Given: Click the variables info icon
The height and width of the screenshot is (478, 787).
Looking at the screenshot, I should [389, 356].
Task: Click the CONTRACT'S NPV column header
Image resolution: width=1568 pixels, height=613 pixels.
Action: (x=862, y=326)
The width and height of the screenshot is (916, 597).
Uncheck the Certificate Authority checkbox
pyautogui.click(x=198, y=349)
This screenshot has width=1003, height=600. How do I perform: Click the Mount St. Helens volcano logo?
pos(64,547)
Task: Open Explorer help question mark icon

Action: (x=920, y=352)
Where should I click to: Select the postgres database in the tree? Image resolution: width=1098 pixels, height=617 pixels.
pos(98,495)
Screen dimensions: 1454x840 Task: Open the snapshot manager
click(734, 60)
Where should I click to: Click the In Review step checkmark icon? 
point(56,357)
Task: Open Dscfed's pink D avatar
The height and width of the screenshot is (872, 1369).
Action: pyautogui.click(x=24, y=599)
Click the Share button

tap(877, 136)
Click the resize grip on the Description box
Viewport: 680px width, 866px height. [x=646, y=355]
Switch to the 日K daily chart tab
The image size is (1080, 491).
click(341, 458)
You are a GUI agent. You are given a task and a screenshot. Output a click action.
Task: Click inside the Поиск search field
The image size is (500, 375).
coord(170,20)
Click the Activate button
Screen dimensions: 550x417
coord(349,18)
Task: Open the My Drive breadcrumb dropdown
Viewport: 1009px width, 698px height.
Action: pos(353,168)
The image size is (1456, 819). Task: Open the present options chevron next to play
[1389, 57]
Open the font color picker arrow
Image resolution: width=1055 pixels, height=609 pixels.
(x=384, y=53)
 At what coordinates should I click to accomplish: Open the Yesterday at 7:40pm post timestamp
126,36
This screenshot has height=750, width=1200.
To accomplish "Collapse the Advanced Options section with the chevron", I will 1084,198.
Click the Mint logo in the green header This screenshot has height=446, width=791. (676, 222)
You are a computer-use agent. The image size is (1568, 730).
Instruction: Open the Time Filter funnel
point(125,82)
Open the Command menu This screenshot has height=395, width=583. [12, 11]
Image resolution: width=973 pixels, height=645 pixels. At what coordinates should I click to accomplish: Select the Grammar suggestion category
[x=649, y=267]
# # #
Exercise:
Each line of the listing should be copied exactly, with none left out.

Output of the task:
Given: Click the variables info icon
The height and width of the screenshot is (478, 787).
Looking at the screenshot, I should [389, 356].
Task: Click the CONTRACT'S NPV column header
Image resolution: width=1568 pixels, height=613 pixels.
Action: (x=862, y=326)
The width and height of the screenshot is (916, 597).
Uncheck the Certificate Authority checkbox
pyautogui.click(x=198, y=349)
This screenshot has width=1003, height=600. How do I perform: Click the Mount St. Helens volcano logo?
pos(64,547)
Task: Open Explorer help question mark icon

Action: (x=920, y=352)
Where should I click to: Select the postgres database in the tree? Image resolution: width=1098 pixels, height=617 pixels.
pos(98,495)
Screen dimensions: 1454x840 Task: Open the snapshot manager
click(734, 60)
Where should I click to: Click the In Review step checkmark icon? 
point(56,357)
Task: Open Dscfed's pink D avatar
The height and width of the screenshot is (872, 1369).
Action: pyautogui.click(x=24, y=599)
Click the Share button

tap(877, 136)
Click the resize grip on the Description box
Viewport: 680px width, 866px height. [x=646, y=355]
Switch to the 日K daily chart tab
The image size is (1080, 491).
click(341, 458)
You are a GUI agent. You are given a task and a screenshot. Output a click action.
Task: Click inside the Поиск search field
The image size is (500, 375).
coord(170,20)
Click the Activate button
Screen dimensions: 550x417
coord(349,18)
Task: Open the My Drive breadcrumb dropdown
Viewport: 1009px width, 698px height.
Action: pos(353,168)
The image size is (1456, 819). Task: Open the present options chevron next to play
[1389, 57]
Open the font color picker arrow
Image resolution: width=1055 pixels, height=609 pixels.
(x=384, y=53)
 At what coordinates should I click to accomplish: Open the Yesterday at 7:40pm post timestamp
126,36
This screenshot has height=750, width=1200.
To accomplish "Collapse the Advanced Options section with the chevron", I will 1084,198.
Click the Mint logo in the green header This screenshot has height=446, width=791. (676, 222)
You are a computer-use agent. The image size is (1568, 730).
Instruction: Open the Time Filter funnel
point(125,82)
Open the Command menu This screenshot has height=395, width=583. [12, 11]
Image resolution: width=973 pixels, height=645 pixels. At what coordinates should I click to accomplish: Select the Grammar suggestion category
[x=649, y=267]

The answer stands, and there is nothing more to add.